--- Material supplied ---

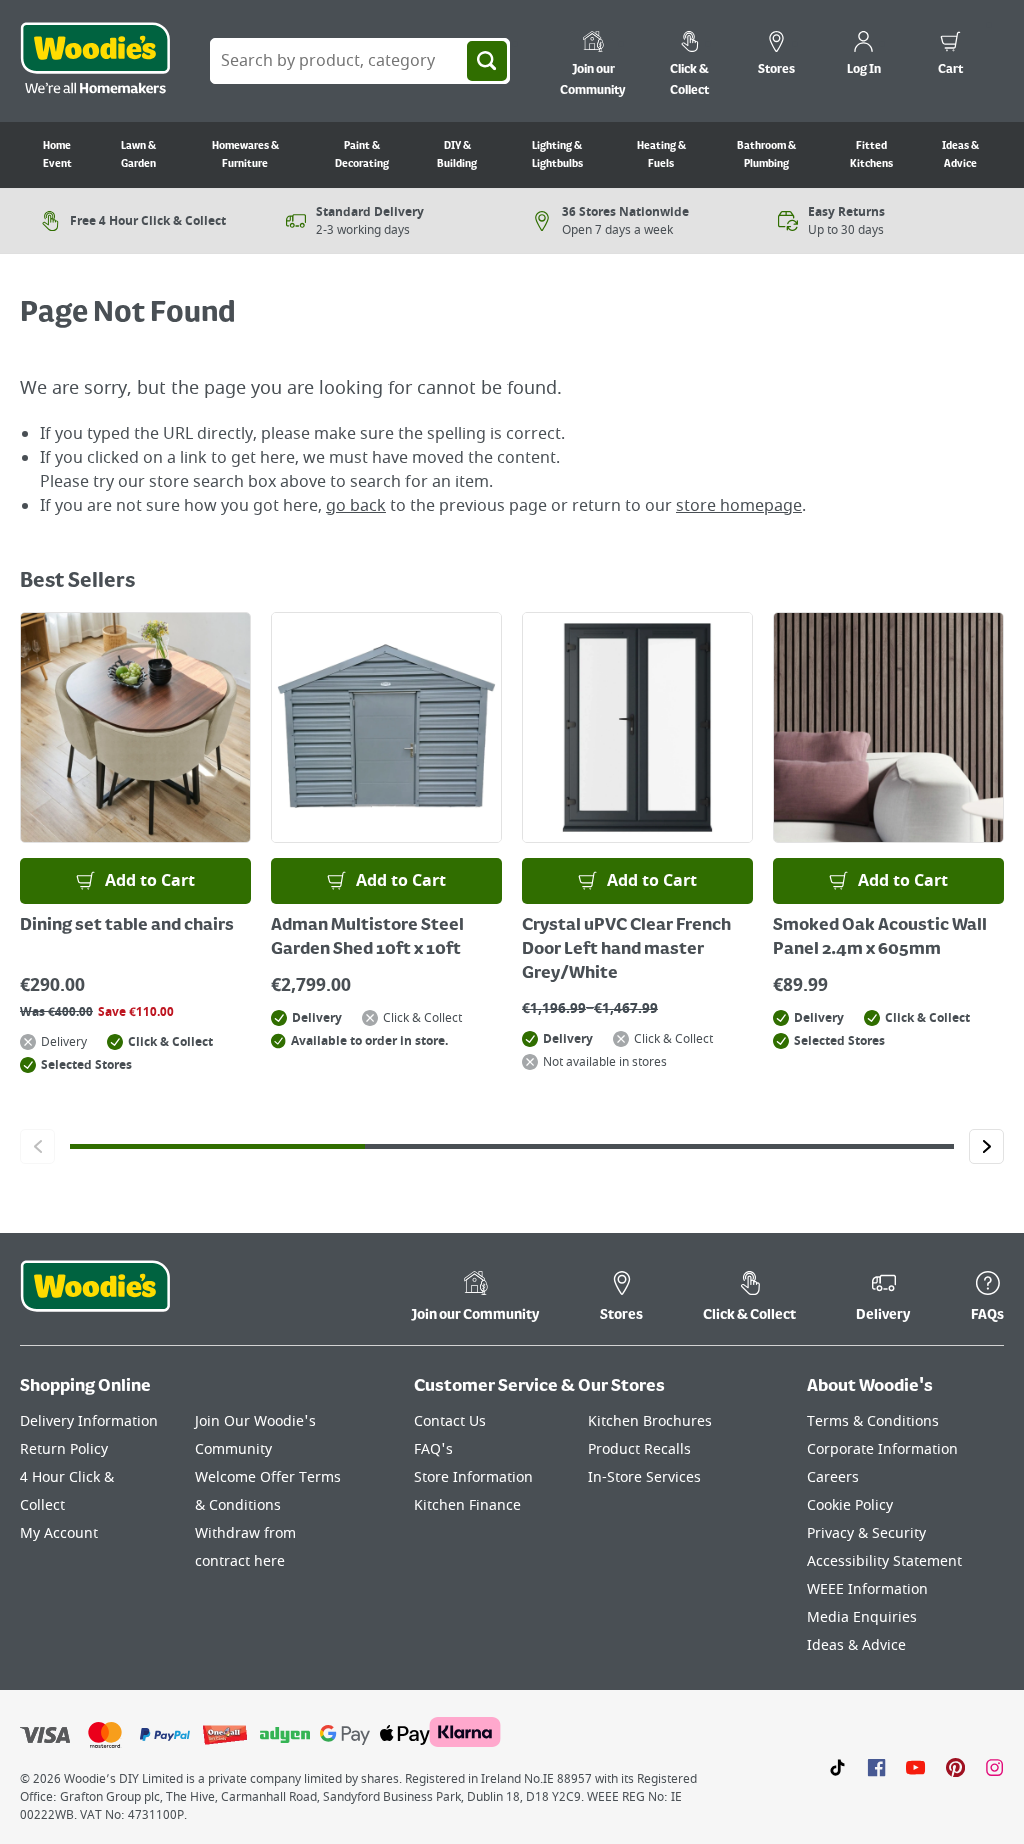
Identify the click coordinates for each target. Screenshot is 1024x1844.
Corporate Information (882, 1449)
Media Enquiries (862, 1617)
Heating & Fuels (661, 155)
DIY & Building (457, 155)
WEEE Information (867, 1589)
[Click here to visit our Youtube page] (915, 1767)
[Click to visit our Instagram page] (994, 1767)
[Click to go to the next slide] (986, 1146)
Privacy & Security (866, 1533)
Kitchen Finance (467, 1505)
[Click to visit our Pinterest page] (955, 1767)
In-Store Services (644, 1477)
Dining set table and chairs (127, 926)
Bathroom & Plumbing (766, 155)
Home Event (57, 155)
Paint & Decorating (362, 155)
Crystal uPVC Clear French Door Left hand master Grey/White (626, 950)
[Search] (487, 61)
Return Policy (64, 1449)
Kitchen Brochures (650, 1421)
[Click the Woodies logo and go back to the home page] (95, 61)
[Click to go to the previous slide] (37, 1146)
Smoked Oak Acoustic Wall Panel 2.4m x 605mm (880, 938)
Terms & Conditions (873, 1421)
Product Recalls (639, 1449)
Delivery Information (89, 1421)
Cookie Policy (850, 1505)
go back (356, 506)
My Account (59, 1533)
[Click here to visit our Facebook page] (876, 1767)
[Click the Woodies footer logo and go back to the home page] (95, 1299)
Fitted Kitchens (871, 155)
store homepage (739, 506)
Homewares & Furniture (245, 155)
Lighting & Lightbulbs (557, 155)
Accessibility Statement (884, 1561)
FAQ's (433, 1449)
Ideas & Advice (960, 155)
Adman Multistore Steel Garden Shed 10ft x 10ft (367, 938)
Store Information (473, 1477)
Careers (833, 1477)
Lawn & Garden (138, 155)
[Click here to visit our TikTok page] (837, 1767)
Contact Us (450, 1421)
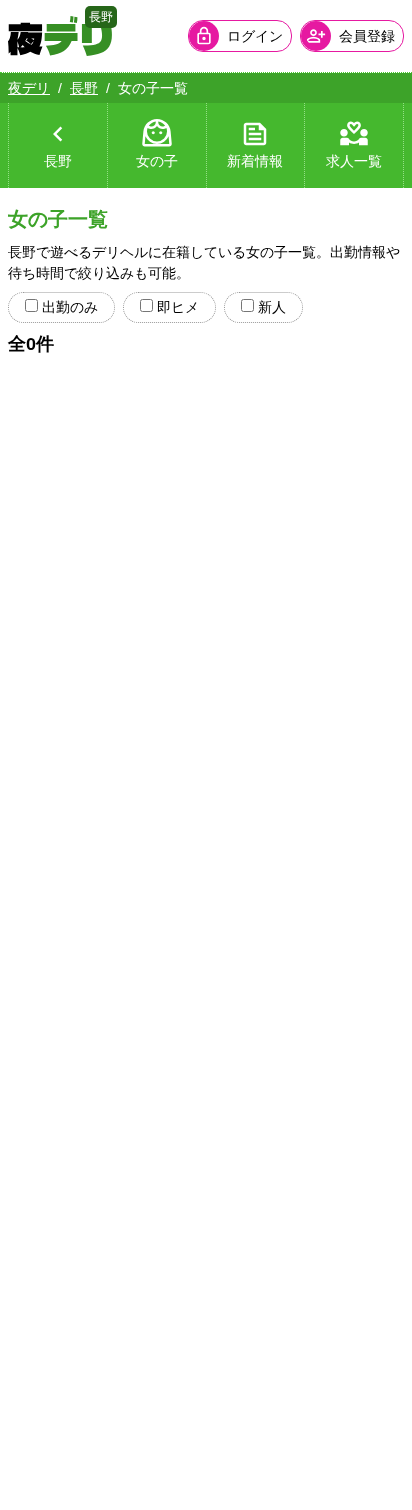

---

- **Task goal**: Set down every line above exactly, pictures excluded.

- **Finished exercise**:
Identify the click coordinates for each target. Screenshot is 1024x1844.
Corporate Information (882, 1449)
Media Enquiries (862, 1617)
Heating & Fuels (661, 155)
DIY & Building (457, 155)
WEEE Information (867, 1589)
[Click here to visit our Youtube page] (915, 1767)
[Click to visit our Instagram page] (994, 1767)
[Click to go to the next slide] (986, 1146)
Privacy & Security (866, 1533)
Kitchen Finance (467, 1505)
[Click to visit our Pinterest page] (955, 1767)
In-Store Services (644, 1477)
Dining set table and chairs (127, 926)
Bathroom & Plumbing (766, 155)
Home Event (57, 155)
Paint & Decorating (362, 155)
Crystal uPVC Clear French Door Left hand master Grey/White (626, 950)
[Search] (487, 61)
Return Policy (64, 1449)
Kitchen Brochures (650, 1421)
[Click the Woodies logo and go back to the home page] (95, 61)
[Click to go to the previous slide] (37, 1146)
Smoked Oak Acoustic Wall Panel 2.4m x 605mm (880, 938)
Terms & Conditions (873, 1421)
Product Recalls (639, 1449)
Delivery Information (89, 1421)
Cookie Policy (850, 1505)
go back (356, 506)
My Account (59, 1533)
[Click here to visit our Facebook page] (876, 1767)
[Click the Woodies footer logo and go back to the home page] (95, 1299)
Fitted Kitchens (871, 155)
store homepage (739, 506)
Homewares & Furniture (245, 155)
Lighting & Lightbulbs (557, 155)
Accessibility Statement (884, 1561)
FAQ's (433, 1449)
Ideas & Advice (960, 155)
Adman Multistore Steel Garden Shed 10ft x 10ft (367, 938)
Store Information (473, 1477)
Careers (833, 1477)
Lawn & Garden (138, 155)
[Click here to visit our TikTok page] (837, 1767)
Contact Us (450, 1421)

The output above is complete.